This exercise needs all of the entries set down again, exactly as they read.

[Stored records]
* * * *

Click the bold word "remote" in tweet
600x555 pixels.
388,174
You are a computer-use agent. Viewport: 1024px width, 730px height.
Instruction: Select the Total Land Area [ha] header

* * * *

Written response –
Click the bold word "remote" in tweet
600x555 pixels.
388,174
You are a computer-use agent. Viewport: 1024px width, 730px height.
Instruction: Select the Total Land Area [ha] header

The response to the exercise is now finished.